## Data extracts
···

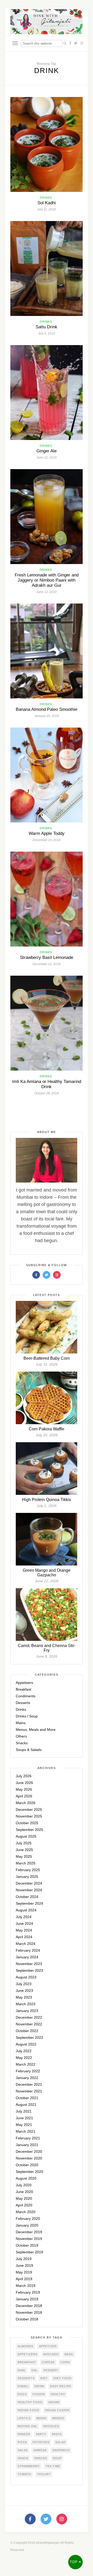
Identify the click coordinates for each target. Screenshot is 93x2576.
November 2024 (29, 1890)
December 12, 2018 (46, 964)
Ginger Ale (46, 451)
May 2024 (24, 1930)
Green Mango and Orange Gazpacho (47, 1572)
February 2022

···

## Aim of the exercise
Do not include images; quote all of the entries above exactly.

## Output of the exercise
Identify the click coordinates for each target. Screenshot is 93x2576.
November 2024 (29, 1890)
December 12, 2018 (46, 964)
Ginger Ale (46, 451)
May 2024 (24, 1930)
Green Mango and Orange Gazpacho (47, 1572)
February 2022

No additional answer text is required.